この回の結論
シンセ好きには2種類いる。本当に弾ける人と、弾けない事実をギミックとガジェットで誤魔化す自分みたいな人間だ。Reface CS はそのどちらにも向いていない — ツマミいじり派には基本的すぎてバニラな音、鍵盤弾き派にはまともな velocity・アフタータッチ・モジュホイールの欠如が完全な決定打になる。追い打ちでパッチメモリがないのでライブ楽器としても使えず、この価格帯ならもっとパワフルで魂のある選択肢がいくらでも見つかる。進行中のアナログ風シンセ復権のおかげで、CS みたいな重度に制限された楽器を大金で売れてしまうのは実に興味深い。ROMpler 復権が来たら何が起こるのか、考えるだけで恐ろしい。
何を喋っているか
- 世界一嫌われたオーディオ機材の番組、Bad Gear。史上最高のシンセを探す旅で、Yamaha の伝説的な CS シリーズを避けて通ることはできない。
- 巨大な CS80 は70年代後半〜80年代初頭のローディー全員の悪夢であると同時に、音響合成の理解そのものを形づくった数少ない楽器のひとつ。だがその歴史的偉業は当然のように雨の中の涙のごとく時の彼方に消え、Yamaha はその傷ひとつない名前の威光を、90年代の青くてゴツい CS1x を売るために使い始めた。用途はもっぱらトップ40のカバーとトランス。
- 今回は 2015年の Reface CS。過去の名アナログ音色をデジタルで再現しようとした Yamaha の近作で、要はもう一台の「青くてゴツい90年代の音楽機材」を縮小したもの。
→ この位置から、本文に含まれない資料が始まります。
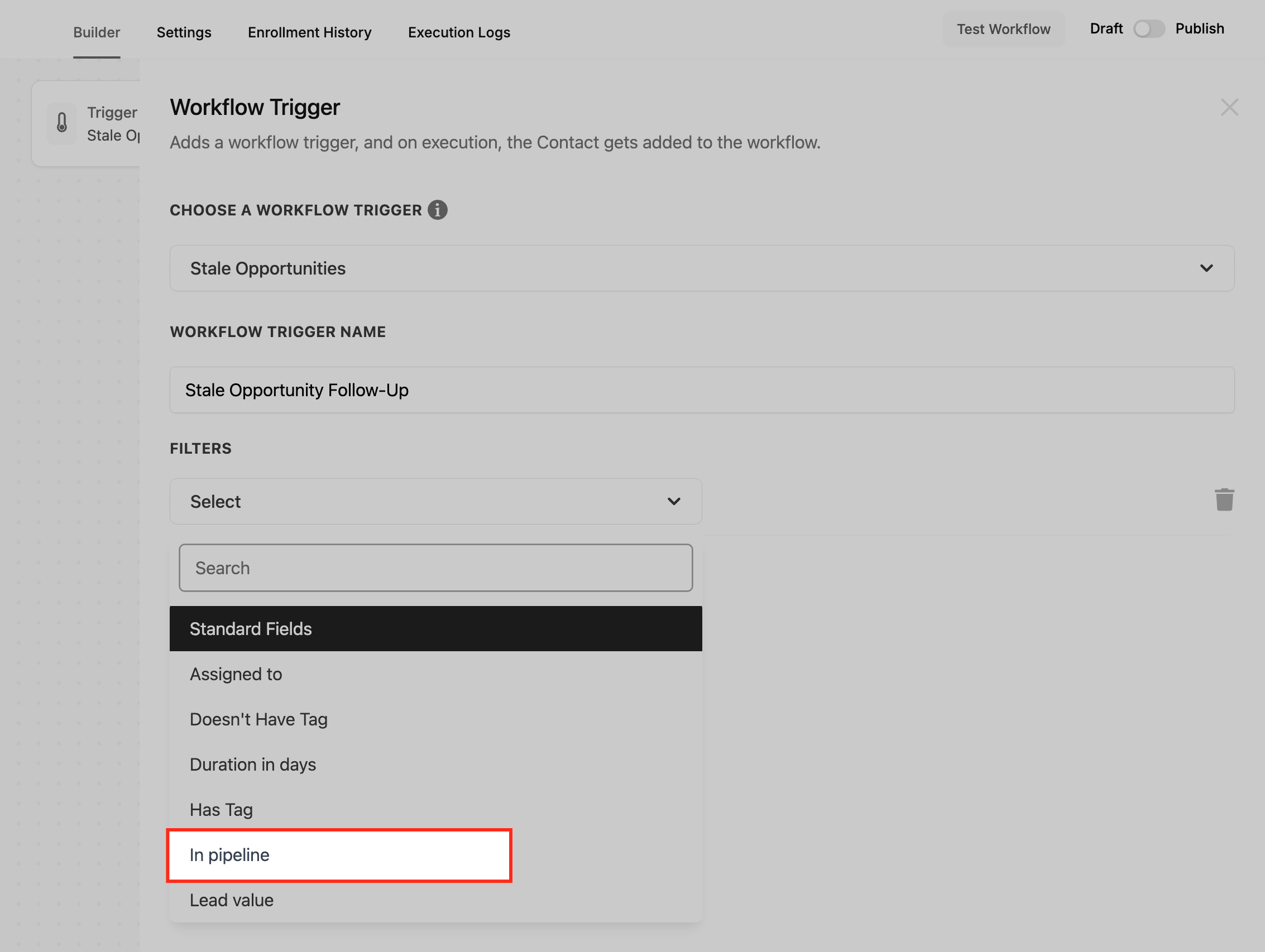
Task: Select the Assigned to filter option
Action: point(236,674)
これぞイノベーション。見た目は「フェイク・ヴィンテージ×Apple Store」のチェック項目を全部埋めていて、ディスプレイなし、メニューなし、可愛いがグラつくフェーダー。
- ウォークマン風の内蔵スピーカーは2つ1組。ミニ鍵盤はもっと酷いのを見たことがあるレベル。この機種は velocity に反応しない (MIDI 経由ですら) と散々叩かれたが、少なくともこの個体は反応する。ただし velocity 1 と 127 で音量差はおよそ 4dB。無いよりマシだが、とてもオーセンティックとは言えない。
- 最小限のコントロールで、意外に強力なオシレーターセクションにアクセスできる。ノイジーな FM、リングモジュレーション、2基のステップ式オシレーターによるシンク。パルスオシレーターは PWM とコード生成に対応。
- ソウオシレーターにはサブオクターブと、満足度の高い怪物的スーパーソウがある。全体のトーンは「クリーンでコントロールされている」。フィルターも同様に整然としていて、非常に滑らか、レゾナンスはジューシー。
- フィルターとアンプは ADSR エンベロープを1基で共有し、両方への効き具合をスライダーで調整する。LFO はこれ以上ないほど単純で、行き先・深さ・速さを選ぶだけ。それだけ。速くはあるが、MIDI クロックに同期させる方法は見つからなかった。
- ポリモードでは8ボイス。先述の1998年製 AN1x より2ボイス少ない。モノモードではポルタメントを5段階に設定できる。基本的な FX セクションがあるのはありがたい。
- ディレイは同期可能。ただしリバーブが無いのはかなり物足りない。ルーパーは単なる MIDI レコーダー。ここまでで勘のいい人は察したかもしれないが、そう、パッチを保存・呼び出しする方法は無い — ライブラリアンソフトを使わない限りは。全く自分の趣味ではない。
- とはいえ Soundmondo は Chrome で問題なく動いた。ピッチベンドは70年代の Hi-Fi ステレオセットみたいな雰囲気。モジュホイールは無し。ミニジャック MIDI より嫌いなものがあるとすれば、そのために専用アダプターを使わされることだ。初期の不具合の一部はファームウェア更新で潰された。MIDI チャンネル、ルーパーのクオンタイズ、マスターチューンといった設定を変えたいときは、いちいち電源を切って、ボタンを押しながら立ち上げ直す必要がある。
- その手つきはさながらパトリック・ベイトマンがバットケイブに入る図。Reface シリーズは妙に高いので、CS を貸してくれた Asif に感謝。Reface CS は取っつきやすい楽器だが、いくつか奇妙な欠落がある。Yamaha も結局、他のメーカー全部と同じでアナログ復権に乗って稼ぎたかっただけなのでは?
- 今日のイントロでもこのシンセの音は既に聴いている。その用途ならもっと figure の太い選択肢はいくらでもある。まずはささやかなノコギリ波の瞑想から始めよう。
- 結果はまちまち。ソウオシレーターの音は確かに素晴らしいが、FM エンジンはかなり限定的だと感じたし、ポリフォニーやオシレーターモードを切り替えるときに音がつまづく場面があった。クラシックな CS サウンドは80年代の定番だった。Reface がその遺産に見合うか確かめたい。
- ジャム演奏。
- 2本目のジャムは外部リバーブなしでやり切りたかったが、CS はそれを簡単にはさせてくれなかった。素の音には深みが足りず、明るすぎると鈍すぎるの間のスイートスポットを見つけるのに苦労した。Reface CS は決して太い音のシンセではない — 込み入ったアレンジではそれが悪いとは限らないが。ちなみにこの曲は、ダンクなミームを探す代わりに実際に土曜の夜に外出するとこうなる、という話。
- ジャム演奏。
- Verdict。シンセ好きには2種類いる — 本当に弾ける人と、弾けないのをあらゆるギミックとガジェットで誤魔化す自分みたいな人間。Reface CS はそのどちらにも向いていない。ツマミいじり派は基本的でバニラな音のエンジンを楽しむのに苦労するし、まともな velocity・アフタータッチ・モジュホイールの欠如は大半のキーボーディストにとって完全な決定打だ。
- 追い打ちでパッチメモリが無いのでライブ楽器としての用途も限られ、この価格帯ならもっとパワフルで魂のある代替は簡単に見つかる。進行中のアナログ風シンセ復権のおかげで、CS みたいな重度に制限された楽器を大金で売れてしまうのは実に興味深い。ROMpler 復権が来たら何をもたらすのか、考えるだけで恐ろしい。